To use this formula, the input features must be non-redundant — no column should be a perfect copy or combination of the others. If they are redundant, the matrix $X^\top X$ becomes singular, meaning we cannot compute its inverse. In such cases, the closed-form solution fails. Gradient descent can still work, but the solution might not be unique.

However, polynomial features like $x$ , $x^2$ , $x^3$ are not redundant — they are nonlinear transformations and add meaningful complexity to the model. So in this example, we can safely use the closed-form solution.

So the learning process is exactly like linear regression —
we’re just feeding in curved features instead of raw $x$ .

That’s why Polynomial Regression is often called:
Linear Regression in disguise.

Let's Code It

# Step 1: Create polynomial features manually
def add_polynomial_features(X, degree):
    return np.hstack([X**d for d in range(degree + 1)])
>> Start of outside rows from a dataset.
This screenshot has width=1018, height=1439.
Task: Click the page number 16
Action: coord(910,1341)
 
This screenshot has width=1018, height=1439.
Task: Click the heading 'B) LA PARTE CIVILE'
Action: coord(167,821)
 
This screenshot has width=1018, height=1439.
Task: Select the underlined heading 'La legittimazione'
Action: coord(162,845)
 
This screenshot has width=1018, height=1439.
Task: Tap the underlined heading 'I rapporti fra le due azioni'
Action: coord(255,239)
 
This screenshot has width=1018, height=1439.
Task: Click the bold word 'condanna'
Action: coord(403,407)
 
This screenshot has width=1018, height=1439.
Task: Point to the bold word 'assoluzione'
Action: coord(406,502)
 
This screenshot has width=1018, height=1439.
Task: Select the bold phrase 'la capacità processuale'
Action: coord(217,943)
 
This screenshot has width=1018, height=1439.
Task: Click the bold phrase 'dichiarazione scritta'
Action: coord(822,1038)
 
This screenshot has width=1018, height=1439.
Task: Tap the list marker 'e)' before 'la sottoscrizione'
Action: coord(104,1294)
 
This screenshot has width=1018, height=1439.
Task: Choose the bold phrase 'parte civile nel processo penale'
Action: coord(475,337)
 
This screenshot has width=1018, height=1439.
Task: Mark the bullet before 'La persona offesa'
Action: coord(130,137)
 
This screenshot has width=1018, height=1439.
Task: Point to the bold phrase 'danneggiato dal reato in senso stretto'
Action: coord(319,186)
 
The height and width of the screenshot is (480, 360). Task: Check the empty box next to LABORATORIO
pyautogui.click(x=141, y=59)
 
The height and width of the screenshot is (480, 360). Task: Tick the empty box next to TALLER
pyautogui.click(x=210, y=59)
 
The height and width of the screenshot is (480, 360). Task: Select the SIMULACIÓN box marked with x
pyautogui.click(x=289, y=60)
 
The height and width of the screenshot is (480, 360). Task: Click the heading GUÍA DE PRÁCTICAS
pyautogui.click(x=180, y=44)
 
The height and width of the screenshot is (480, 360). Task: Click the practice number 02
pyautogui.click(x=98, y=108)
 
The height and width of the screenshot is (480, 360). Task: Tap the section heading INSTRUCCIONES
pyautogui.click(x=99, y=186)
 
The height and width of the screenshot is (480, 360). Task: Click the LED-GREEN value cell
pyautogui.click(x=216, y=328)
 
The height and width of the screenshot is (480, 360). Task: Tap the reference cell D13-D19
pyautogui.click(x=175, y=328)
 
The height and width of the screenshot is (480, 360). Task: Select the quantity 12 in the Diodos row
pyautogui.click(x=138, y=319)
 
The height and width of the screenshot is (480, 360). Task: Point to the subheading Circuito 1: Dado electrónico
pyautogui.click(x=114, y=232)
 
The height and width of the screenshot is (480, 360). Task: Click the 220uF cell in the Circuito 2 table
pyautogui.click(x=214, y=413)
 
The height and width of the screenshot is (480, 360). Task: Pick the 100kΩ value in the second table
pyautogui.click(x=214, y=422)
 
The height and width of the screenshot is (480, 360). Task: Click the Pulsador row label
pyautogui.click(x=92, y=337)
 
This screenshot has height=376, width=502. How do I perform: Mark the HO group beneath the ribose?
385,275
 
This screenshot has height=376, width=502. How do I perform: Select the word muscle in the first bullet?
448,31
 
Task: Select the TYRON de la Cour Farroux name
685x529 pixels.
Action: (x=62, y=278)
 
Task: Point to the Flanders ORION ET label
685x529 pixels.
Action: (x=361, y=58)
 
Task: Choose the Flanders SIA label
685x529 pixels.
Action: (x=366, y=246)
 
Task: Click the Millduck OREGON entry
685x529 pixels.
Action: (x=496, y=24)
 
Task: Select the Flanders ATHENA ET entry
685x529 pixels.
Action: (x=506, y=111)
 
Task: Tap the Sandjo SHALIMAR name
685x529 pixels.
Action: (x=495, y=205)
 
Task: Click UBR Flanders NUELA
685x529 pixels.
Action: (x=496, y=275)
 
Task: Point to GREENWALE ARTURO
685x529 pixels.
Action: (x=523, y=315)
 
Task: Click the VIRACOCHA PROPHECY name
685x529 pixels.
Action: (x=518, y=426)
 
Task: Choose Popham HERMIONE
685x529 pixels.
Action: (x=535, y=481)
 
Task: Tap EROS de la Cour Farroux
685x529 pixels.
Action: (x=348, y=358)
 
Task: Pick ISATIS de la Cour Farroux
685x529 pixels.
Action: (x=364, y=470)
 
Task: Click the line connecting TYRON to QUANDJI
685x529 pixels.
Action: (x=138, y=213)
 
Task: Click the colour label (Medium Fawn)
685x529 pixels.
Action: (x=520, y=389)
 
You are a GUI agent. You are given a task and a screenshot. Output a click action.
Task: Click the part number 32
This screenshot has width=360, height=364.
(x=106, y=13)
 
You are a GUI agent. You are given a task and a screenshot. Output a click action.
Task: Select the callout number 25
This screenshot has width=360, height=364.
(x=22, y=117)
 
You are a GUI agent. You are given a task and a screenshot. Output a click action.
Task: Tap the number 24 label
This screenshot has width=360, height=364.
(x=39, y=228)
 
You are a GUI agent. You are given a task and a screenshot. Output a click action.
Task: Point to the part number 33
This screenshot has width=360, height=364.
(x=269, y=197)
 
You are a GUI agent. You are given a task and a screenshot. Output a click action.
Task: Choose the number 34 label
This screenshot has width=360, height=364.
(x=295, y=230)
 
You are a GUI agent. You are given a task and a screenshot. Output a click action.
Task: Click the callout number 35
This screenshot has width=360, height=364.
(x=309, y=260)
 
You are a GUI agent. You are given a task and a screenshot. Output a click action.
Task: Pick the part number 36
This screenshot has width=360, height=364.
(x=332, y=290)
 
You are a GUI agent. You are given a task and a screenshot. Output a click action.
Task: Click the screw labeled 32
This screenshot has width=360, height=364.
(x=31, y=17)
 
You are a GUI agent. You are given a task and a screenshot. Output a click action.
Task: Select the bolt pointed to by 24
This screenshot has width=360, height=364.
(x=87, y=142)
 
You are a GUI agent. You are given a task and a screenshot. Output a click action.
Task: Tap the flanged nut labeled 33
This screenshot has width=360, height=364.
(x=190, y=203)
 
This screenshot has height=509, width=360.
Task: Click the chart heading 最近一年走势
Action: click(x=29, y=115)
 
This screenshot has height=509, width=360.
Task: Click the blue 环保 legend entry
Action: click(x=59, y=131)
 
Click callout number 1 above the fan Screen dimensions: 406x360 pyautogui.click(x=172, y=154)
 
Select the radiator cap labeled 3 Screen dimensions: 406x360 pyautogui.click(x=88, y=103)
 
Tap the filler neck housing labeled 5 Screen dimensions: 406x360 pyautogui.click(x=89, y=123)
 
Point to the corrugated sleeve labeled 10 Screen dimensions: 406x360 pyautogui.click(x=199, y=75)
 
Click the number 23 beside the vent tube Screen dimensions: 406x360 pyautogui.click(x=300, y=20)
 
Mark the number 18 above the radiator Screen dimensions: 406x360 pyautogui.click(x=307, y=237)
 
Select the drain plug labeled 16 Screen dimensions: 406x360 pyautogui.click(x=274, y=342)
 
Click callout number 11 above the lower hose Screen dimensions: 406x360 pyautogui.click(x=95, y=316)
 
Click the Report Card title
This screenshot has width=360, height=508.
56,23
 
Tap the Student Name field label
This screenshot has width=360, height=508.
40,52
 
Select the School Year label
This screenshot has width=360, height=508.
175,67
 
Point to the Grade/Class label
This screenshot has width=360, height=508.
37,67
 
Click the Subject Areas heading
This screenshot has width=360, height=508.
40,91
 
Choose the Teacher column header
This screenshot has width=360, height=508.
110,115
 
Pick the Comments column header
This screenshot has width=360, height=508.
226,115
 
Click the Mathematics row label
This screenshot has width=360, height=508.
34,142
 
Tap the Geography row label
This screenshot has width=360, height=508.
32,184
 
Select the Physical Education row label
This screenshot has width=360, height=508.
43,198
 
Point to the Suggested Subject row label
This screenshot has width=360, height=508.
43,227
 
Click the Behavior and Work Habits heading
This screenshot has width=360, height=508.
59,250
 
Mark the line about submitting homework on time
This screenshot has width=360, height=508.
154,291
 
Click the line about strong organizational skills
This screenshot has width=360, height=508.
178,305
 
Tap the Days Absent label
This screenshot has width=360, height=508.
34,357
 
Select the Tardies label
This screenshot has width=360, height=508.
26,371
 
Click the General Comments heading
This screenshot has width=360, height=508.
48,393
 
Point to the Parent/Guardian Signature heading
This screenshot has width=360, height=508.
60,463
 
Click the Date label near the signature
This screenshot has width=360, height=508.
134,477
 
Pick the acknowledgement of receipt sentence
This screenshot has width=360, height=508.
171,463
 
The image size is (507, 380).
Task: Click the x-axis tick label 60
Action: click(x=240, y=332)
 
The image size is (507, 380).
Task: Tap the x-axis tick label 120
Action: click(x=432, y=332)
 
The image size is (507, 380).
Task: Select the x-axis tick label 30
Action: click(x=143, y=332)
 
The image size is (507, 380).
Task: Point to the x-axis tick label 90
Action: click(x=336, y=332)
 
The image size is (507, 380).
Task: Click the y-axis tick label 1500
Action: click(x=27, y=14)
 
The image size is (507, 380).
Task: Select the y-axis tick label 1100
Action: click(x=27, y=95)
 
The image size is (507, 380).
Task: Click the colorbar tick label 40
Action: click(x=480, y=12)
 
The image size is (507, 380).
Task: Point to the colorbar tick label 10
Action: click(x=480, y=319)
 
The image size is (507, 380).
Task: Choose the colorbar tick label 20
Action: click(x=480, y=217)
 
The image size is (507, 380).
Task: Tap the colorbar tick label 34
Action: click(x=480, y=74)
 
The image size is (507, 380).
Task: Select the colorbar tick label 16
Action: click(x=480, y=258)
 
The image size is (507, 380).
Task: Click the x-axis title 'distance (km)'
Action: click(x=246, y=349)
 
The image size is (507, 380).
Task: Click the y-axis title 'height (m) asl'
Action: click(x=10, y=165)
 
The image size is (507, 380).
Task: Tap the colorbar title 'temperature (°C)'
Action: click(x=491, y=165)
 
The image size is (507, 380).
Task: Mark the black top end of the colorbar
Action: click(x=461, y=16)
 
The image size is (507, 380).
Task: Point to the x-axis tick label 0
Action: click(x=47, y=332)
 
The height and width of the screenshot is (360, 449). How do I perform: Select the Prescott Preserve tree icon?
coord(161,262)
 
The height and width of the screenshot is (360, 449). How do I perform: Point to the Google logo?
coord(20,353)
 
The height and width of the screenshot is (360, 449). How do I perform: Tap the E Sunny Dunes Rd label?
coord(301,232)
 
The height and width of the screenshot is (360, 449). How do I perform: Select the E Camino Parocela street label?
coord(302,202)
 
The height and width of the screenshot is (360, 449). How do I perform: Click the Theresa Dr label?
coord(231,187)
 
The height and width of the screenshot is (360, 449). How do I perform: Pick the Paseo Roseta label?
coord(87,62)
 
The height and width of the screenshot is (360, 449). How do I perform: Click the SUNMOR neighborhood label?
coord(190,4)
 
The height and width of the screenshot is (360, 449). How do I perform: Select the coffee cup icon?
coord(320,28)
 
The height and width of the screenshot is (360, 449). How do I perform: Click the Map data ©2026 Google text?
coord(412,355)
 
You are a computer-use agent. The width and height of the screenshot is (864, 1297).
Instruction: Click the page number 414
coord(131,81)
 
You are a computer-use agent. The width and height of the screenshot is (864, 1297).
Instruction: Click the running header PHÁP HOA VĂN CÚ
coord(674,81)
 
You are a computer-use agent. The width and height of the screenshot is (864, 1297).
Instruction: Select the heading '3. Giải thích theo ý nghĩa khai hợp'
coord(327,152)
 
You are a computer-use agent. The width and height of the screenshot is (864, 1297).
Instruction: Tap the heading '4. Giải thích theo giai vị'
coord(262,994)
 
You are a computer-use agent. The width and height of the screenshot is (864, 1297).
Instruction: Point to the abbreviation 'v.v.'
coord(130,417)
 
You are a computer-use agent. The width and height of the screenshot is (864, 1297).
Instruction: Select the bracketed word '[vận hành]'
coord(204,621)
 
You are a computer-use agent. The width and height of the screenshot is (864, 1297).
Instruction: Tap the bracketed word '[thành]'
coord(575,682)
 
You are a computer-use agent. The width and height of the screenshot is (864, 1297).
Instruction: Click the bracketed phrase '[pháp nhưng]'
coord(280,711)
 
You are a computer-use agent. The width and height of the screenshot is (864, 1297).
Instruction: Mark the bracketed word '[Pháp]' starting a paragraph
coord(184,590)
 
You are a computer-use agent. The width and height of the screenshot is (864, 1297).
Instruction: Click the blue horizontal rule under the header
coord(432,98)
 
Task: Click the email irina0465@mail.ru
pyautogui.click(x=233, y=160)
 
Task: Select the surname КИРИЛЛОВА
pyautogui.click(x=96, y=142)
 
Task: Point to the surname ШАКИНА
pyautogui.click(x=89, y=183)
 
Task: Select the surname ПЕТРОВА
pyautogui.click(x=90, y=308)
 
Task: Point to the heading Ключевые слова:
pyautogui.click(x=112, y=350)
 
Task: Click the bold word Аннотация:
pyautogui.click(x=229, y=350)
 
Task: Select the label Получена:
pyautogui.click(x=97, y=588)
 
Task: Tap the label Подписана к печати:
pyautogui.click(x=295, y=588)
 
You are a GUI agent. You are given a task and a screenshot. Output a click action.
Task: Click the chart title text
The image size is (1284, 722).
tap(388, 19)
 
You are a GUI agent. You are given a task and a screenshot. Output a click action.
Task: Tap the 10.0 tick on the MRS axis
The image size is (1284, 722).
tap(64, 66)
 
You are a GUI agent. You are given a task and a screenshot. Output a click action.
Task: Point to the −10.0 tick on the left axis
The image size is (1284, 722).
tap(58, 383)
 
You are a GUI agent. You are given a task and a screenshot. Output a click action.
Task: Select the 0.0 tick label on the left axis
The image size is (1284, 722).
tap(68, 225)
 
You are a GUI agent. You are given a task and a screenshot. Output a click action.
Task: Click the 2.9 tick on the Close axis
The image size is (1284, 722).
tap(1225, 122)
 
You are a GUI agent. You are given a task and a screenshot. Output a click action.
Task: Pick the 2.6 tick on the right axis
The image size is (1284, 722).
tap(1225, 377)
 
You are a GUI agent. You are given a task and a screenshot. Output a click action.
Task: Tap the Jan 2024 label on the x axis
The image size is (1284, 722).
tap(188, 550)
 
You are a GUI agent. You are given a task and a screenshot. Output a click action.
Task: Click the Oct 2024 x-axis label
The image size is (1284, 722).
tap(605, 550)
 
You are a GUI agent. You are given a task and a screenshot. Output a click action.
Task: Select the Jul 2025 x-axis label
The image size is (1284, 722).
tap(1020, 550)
# Step 2: Fit using Normal Equation
class MyPolynomialRegression:
    def __init__(self, degree=2):
        self.degree = degree
        self.coef_ = None

    def fit(self, X, y):
        X_poly = add_polynomial_features(X, self.degree)
        # Normal Equation: w = (XᵀX)^(-1) Xᵀy
        self.coef_ = np.linalg.pinv(X_poly.T @ X_poly) @ X_poly.T @ y

    def predict(self, X):
        X_poly = add_polynomial_features(X, self.degree)
        return X_poly @ self.coef_

# Train our custom model
my_model = MyPolynomialRegression(degree=2)
my_model.fit(X, y)
my_y_pred = my_model.predict(X_test)

# Plot
plt.scatter(X, y, color='blue', label='Data')
plt.plot(X_test, my_y_pred, color='green', label='From-Scratch Polynomial Fit')
plt.title("Polynomial Regression (from scratch)")
plt.xlabel("X")
plt.ylabel("y")
plt.legend()
plt.show()

Outputs:

It Works!!

The curved regression line produced by our scratch Polynomial Regression implementation closely matches the result from scikit-learn.

This confirms that the gradient descent logic — expanding the features, computing the cost, applying the chain rule, and updating the weights — behaves exactly as expected.

We've successfully built Polynomial Regression from the ground up!